Figure 2—figure supplement 3
Complementary panels to Figure 2 of Ov-syt expression in the head region of developing O. vulgaris embryos.
Panels on the left show representative 3D reconstructions of embryos seen from the lateral side, stained with DAPI. White dashed lines indicate the sectioning plane in respect to the dorsoventral axis. Panels in the two right columns show in situ hybridization of Ov-syt on paraffin sections in embryos at Stage IX, XI, XIII, XV.2, XVII, XIX.1, and XX.2, with anterior up and posterior down. Abbreviations as in Figure 2.
Figure 3
Cell division in the developing O. vulgaris embryo.
Expression of Ov-pcna (upper panels) and immunoreactivity against PH3 (lower panels) from Stage VII.2 to Stage XX.2. (A-D, I-L) Ov-pcna expression is broad at Stages VII.2 and IX and gets restricted to the lateral lips, mouth region and retina at subsequent stages. (E-H, M-P) Similarly, PH3-positive cells are abundant in the lateral lips, in the mouth region and on apical side in the retina. Very few cells in the developing central brain are PH3 positive or express Ov-pcna. Scale bars represent 100 μm. Abbreviations as in Figure 2; PBRL, prebrachial lobe.

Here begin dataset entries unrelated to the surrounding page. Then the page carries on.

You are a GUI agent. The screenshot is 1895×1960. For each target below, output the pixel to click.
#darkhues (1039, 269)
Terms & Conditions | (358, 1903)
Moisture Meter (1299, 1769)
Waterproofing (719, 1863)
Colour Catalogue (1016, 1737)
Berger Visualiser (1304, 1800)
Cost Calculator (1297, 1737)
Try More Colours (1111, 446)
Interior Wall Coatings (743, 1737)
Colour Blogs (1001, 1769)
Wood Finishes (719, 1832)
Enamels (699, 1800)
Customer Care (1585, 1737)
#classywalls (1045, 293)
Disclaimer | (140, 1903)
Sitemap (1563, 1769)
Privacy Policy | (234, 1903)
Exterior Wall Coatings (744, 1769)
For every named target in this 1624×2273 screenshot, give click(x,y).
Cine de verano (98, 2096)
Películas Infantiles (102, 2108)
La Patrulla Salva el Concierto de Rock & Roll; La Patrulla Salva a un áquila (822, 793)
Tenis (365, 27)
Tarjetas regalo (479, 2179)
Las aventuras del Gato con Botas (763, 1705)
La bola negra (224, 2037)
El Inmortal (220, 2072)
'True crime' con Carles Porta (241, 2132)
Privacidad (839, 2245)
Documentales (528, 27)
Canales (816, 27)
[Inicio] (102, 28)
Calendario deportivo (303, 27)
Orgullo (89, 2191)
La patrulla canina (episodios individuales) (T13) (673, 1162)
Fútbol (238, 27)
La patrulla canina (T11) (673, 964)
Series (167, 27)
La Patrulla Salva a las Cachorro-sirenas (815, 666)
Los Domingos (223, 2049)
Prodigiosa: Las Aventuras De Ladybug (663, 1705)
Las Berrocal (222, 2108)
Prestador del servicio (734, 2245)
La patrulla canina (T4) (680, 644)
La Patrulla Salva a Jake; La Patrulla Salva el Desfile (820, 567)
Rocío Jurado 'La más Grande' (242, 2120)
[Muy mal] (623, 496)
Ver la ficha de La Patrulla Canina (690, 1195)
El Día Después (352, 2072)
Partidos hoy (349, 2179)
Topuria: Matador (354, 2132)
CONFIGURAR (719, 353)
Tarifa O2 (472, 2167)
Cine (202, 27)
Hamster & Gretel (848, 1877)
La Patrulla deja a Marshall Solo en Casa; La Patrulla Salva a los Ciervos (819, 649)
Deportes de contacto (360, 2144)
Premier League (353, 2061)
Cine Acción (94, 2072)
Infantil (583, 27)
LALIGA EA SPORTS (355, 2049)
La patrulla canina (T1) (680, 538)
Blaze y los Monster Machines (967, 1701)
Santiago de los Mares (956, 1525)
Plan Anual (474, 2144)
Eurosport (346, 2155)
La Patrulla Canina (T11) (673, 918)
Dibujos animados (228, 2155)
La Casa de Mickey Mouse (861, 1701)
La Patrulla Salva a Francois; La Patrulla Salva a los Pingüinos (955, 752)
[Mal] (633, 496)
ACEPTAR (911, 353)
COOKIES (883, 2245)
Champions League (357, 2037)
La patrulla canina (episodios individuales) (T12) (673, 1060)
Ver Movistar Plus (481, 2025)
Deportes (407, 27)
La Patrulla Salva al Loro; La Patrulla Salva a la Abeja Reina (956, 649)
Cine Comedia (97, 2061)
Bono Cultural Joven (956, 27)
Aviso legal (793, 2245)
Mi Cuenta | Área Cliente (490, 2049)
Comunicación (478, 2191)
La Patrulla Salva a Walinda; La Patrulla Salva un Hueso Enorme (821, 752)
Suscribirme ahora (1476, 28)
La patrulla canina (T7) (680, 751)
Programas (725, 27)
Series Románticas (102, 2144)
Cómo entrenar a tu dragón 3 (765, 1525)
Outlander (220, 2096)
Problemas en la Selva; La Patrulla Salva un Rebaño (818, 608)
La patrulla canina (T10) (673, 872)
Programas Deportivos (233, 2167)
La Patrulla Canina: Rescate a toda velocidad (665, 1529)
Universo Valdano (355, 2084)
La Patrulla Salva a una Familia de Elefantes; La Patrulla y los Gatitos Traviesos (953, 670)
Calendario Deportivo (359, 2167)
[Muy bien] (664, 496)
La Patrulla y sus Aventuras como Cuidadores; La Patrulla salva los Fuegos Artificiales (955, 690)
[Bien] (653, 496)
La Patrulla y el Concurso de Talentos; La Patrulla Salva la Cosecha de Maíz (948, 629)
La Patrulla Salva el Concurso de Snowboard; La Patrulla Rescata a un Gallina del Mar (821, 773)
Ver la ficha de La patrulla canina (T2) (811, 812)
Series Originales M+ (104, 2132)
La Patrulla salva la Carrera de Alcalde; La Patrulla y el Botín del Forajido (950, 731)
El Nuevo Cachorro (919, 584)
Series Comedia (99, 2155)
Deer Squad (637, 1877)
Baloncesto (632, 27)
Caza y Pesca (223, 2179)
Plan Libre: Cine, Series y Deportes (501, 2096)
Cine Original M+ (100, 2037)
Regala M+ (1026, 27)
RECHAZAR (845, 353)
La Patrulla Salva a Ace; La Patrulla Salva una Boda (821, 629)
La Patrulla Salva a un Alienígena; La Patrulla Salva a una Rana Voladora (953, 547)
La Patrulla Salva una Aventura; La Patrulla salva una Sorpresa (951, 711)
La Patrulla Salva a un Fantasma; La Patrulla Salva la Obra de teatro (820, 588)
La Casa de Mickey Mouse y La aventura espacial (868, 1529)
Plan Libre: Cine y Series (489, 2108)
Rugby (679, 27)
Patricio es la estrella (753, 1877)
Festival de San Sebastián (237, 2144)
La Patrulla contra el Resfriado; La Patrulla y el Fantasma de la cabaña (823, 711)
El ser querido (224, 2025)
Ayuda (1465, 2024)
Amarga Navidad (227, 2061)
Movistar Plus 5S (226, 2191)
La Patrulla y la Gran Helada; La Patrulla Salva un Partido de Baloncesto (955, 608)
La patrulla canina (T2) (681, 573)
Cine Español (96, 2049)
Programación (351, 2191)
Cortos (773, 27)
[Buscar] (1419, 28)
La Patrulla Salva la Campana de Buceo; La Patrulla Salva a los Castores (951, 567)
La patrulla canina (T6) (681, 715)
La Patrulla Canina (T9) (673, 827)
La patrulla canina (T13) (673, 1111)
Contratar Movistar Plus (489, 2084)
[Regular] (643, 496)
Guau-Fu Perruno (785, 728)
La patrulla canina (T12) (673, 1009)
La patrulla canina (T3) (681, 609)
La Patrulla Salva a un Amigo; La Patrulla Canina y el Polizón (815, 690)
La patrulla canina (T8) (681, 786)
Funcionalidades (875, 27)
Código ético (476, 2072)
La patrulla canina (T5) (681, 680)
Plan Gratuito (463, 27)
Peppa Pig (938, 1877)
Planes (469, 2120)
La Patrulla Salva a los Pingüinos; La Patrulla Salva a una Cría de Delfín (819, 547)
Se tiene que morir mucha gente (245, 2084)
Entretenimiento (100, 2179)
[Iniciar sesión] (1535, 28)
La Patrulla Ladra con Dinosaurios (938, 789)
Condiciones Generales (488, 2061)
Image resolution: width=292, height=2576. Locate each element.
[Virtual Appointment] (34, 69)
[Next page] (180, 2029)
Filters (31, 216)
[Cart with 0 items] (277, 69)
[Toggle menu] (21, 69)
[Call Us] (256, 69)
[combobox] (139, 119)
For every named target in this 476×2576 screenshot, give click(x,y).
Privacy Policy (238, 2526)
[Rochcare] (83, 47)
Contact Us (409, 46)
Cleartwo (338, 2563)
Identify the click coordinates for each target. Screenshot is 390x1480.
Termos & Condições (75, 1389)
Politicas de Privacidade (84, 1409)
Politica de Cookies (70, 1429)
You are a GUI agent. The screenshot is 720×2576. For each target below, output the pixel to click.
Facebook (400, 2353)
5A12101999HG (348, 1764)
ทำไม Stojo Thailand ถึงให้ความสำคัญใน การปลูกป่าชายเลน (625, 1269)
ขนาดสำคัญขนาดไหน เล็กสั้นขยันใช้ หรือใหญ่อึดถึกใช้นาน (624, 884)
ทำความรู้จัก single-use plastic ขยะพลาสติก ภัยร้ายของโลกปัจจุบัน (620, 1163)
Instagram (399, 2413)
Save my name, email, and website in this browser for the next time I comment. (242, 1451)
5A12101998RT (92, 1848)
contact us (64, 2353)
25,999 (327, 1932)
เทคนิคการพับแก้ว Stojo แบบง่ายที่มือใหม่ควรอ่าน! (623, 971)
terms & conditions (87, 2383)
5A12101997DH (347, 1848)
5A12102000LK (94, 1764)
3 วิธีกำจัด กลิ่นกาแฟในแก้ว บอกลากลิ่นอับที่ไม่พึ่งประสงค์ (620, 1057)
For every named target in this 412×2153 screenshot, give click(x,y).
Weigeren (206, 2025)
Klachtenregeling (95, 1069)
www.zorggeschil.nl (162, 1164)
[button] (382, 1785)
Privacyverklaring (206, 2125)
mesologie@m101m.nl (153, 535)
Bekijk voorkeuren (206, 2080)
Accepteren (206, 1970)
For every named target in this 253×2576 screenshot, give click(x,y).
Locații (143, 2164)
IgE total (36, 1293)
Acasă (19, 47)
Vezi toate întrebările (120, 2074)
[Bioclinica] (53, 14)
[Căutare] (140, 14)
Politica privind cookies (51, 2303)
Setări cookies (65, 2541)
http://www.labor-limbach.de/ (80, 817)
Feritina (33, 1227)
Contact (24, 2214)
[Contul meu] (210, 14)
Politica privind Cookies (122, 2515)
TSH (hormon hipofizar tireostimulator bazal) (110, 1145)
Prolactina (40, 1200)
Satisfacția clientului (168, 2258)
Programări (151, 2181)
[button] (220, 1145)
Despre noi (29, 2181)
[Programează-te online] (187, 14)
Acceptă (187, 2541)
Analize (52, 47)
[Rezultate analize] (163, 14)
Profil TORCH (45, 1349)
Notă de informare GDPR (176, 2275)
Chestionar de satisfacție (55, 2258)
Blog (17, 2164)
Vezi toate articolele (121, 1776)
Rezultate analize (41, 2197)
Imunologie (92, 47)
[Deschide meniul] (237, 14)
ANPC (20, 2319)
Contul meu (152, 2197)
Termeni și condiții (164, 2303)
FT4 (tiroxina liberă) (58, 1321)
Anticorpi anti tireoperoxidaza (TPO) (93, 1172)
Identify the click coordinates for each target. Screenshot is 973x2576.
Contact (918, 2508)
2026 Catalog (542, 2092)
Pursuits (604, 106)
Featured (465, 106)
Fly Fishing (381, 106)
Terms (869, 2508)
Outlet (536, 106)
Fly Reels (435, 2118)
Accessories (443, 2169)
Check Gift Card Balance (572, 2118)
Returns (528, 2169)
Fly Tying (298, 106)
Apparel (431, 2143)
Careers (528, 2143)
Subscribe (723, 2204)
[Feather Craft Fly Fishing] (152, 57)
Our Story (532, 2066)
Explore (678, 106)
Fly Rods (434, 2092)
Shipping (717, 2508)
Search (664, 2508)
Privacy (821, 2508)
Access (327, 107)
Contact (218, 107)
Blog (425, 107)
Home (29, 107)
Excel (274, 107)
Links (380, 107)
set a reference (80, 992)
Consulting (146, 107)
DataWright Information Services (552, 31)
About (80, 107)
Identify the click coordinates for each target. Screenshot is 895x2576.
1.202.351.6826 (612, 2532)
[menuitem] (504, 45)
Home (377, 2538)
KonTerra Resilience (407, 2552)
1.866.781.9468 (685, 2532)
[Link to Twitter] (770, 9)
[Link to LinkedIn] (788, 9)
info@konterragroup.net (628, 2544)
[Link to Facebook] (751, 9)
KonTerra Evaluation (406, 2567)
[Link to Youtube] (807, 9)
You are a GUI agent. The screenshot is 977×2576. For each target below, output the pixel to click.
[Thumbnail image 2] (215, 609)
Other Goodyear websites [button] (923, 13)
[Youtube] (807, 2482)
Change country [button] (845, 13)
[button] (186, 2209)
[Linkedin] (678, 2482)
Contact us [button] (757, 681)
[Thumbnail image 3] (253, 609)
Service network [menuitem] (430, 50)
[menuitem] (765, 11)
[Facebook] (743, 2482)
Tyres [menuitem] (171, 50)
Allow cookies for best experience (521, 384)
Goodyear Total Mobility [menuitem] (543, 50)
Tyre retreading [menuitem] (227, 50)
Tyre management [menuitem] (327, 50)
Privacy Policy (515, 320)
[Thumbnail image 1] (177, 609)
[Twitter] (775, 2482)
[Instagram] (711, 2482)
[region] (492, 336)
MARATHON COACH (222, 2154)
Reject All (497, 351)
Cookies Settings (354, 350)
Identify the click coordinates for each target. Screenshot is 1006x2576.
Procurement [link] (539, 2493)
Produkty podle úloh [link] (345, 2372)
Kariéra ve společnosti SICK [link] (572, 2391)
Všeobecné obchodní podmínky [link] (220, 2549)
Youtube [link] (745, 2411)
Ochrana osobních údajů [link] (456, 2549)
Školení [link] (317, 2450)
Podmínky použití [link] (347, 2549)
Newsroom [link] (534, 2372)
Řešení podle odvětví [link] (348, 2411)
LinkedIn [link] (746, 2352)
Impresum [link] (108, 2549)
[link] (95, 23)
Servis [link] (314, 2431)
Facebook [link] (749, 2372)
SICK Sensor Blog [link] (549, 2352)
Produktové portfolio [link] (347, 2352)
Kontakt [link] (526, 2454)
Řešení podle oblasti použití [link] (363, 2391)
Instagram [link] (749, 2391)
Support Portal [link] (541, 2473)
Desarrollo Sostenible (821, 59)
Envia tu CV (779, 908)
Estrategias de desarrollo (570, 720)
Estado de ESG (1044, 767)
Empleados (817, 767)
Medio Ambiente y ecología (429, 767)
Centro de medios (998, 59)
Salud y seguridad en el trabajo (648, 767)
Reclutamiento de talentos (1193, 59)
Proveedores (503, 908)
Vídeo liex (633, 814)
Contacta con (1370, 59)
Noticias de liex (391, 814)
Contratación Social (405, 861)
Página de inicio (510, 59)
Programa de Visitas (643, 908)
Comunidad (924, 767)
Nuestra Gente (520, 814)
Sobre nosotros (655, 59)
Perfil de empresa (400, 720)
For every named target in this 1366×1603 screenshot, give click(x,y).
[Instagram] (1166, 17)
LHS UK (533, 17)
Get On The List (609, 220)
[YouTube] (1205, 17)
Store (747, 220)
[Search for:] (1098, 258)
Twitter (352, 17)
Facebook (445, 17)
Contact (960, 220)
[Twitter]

Figure 4 with 7 supplements
Expression of O. vulgaris proneuronal and neuronal differentiation bHLH genes during embryonic development.
Expression of Ov-ascl1, Ov-ngn, and Ov-neuroD on paraffin sections from Stage IX to Stage XX.2. (A-G) Ov-ascl1 is highly expressed in the lateral lips and retina at all stages. Overall, the number of Ov-ascl1 positive cells increases during organogenesis, reaching a peak at Stage XV.2. (H-N) Expression of Ov-ngn is restricted to cells in the lateral lips and a limited number of cells in the transition zones at all stages. (O-U) Ov-neuroD is expressed at low level in the lateral lips at Stage IX and XI, but not in its most outer cell layers. At subsequent stages, Ov-neuroD is highly expressed in the transition zones. In the central brain, Ov-neuroD transcripts are present in the cerebral, optic, and palliovisceral (Figure 4—figure supplement 5) cords at Stage IX and also in the pedal cord from Stage XI onwards. Expression in the cords decreases over the course of development. See Figure 4—figure supplements 1 and 2 for phylogenetic reconstruction and expression pattern of Ov-soxB1, Figure 4—figure supplements 3 and 4 for phylogenetic reconstruction of Ov-ngn, Ov-neuroD, and Ov-ascl1 and Figure 4—figure supplements 5, 6 and 7 for complementary panels of Ov-ascl1, Ov-ngn, and Ov-neuroD expression. Scale bars represent 100 μm. Abbreviations as in Figure 2.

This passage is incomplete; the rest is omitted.